═══ Verilen Metin ═══

Kimileri bu sürecin devam ettiğini, silâhlı kuvvetlerin gelişmeleri takip ettiğini söylüyor. Hatta seçim sürecinin de muhtıranın kapsama alanı içinde olduğunu söyleyenler de var. Ben de bu kanıdayım. Asıl olarak gidilmekte olan erken seçimde AKP’nin yeniden kazanmaması için daha büyük ölçekli başka oyunların planlanmış olması ihtimalini oldukça yüksek görüyorum.

*"Rejim tehlikede" söylemi bu oyunun bir parçası mı? Sizce rejim tehlikede mi?

Sadece bence değil, neyseki gerçeği gören birçok aklı başında insanın da ifade ettiği gibi Türkiye’de rejim tehlikede değil. Olsa olsa bazı muktedirlerin iktidarları tehlikede. Muktedirler dediğim silâhlı-silâhsız bürokrasi, onların destekçisi üniversite çevreleri, iş çevreleri ve medyanın önemli bir kesimi. Son olarak da şehirli vatandaşların oluşturduğu halk yığınlarını bir yandan korkutup, “rejim tehlikede, dinciler devleti ele geçiriyor, yaşam tarzınız, hayatınız, geleceğiniz tümüyle değişecek” korkusunu belli propaganda yöntemleriyle yayıp bu kesimin sokağa çıkmasını sağlıyorlar. Meydanlarda toplanmış, önemli bir kesimi, darbeye karşı ama aynı zamanda AKP’ye de karşı insanları da kullanıp bunların ‘cumhuriyete sahip çıkma’ gösterisi yaptıklarını ileri sürüyorlar. Buna karşılık bu yığınların enjekte edilen kurmaca korkular nedeniyle demokratik taleplere yönelmelerinin önünü kesiyorlar. Sorunları halletmenin tek çaresinin demokrasiye yönelmek olduğu gerçeğinin ortaya çıkmasından fena halde ürküyorlar.

═══

**Yapılacak İşler:**
- a) Rejim tartışmasını ele alan metne göre şu soruları yanıtlayın:
(i) Konuşan kişi, erken seçimde AKP'nin yeniden kazanmaması için neyin planlanmış olması ihtimalini oldukça yüksek görüyor?
(ii) Metinde "muktedirler" sözüyle kimler kastediliyor?
(iii) Muktedirler hangi gerçeğin ortaya çıkmasından fena halde ürküyor?
- b) Rejim tartışmasını ele alan metne, son cümlesinden sonra devam edin.
Buradaki verilerin yukarıdaki metinle hiçbir ilgisi yoktur.

═══ Sağlanan Veriler ═══

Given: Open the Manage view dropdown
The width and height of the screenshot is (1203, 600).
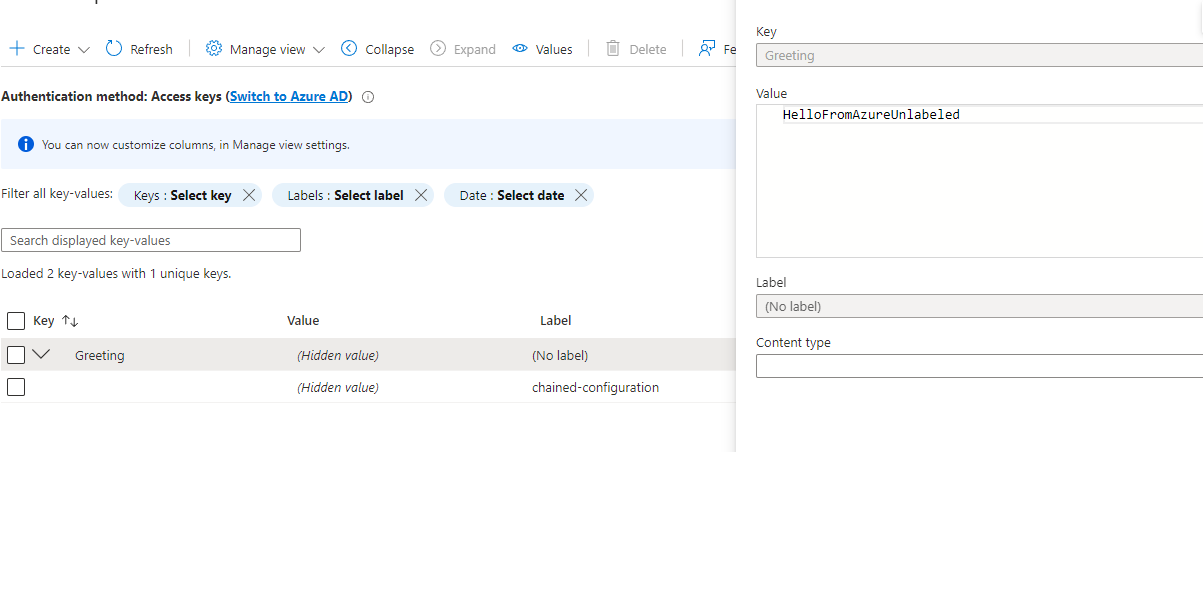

═══

**Görev Yanıtları:**
- a)
(i) Daha büyük ölçekli başka oyunların planlanmış olması ihtimalini yüksek görüyor.
(ii) Silâhlı-silâhsız bürokrasi, onların destekçisi üniversite çevreleri, iş çevreleri ve medyanın önemli bir kesimi kastediliyor.
(iii) Sorunları halletmenin tek çaresinin demokrasiye yönelmek olduğu gerçeğinin ortaya çıkmasından ürküyorlar.

- b)
*Bu taleplerin önüne geçmek için nasıl bir yol izliyorlar?

“Şimdi demokrasinin falan zamanı değil, laiklik elden gidiyor” sloganını hakim kılarak toplumun bir bölümünü dinine, geleneklerine bağlı, ama yaşam tarzları farklı ötekilerden nefret etmeleri için tehlikeli bir şekilde kışkırtarak, ‘önümüzde kaçınılmaz olarak bizi bekleyen nihaî hesaplaşmaya’ hazırlıyorlar.

Bu nedenle bana kalırsa artık son kozlarını oynuyorlar. Bunu yaparken de toplum içindeki her gücü, her odağı, topluluğu, derneği vb. bu amaç için kullanmayı mubah görüyorlar. Aynı şekilde yine bu amaçla her türlü değeri, inancı, anlayışı vb. de kullanabiliyorlar. Türkiye’yi tehlikeli bir kutuplaşmaya doğru, kesin bir yol ayrımına doğru sürüklüyorlar. Laiklik tehdidinin yanı sıra Kürt meselesini de kullanıyorlar. Oysa meselenin kangren olmasının ve yıllardır çözüme kavuşturulmamasının tek sorumlusu yine bu militarist yapı. Şimdi bir yandan AKP’yi gerileterek ve mümkünse siyasal hayattan silerek iktidarlarına destek olacak, can katacak ‘sağ ve sol cumhuriyetçiler koalisyonu’ dedikleri CHP-MHP koalisyonunun işbaşına gelmesini sağlamaya çalışıyorlar. Bir yandan da sınırötesi operasyon yaparak Kürt meselesini daha da işin içinden çıkılmaz hale getirmek için fırsat kolluyorlar.

* Sistem ve rejim nasıl bir cumhurbaşkanı istiyor?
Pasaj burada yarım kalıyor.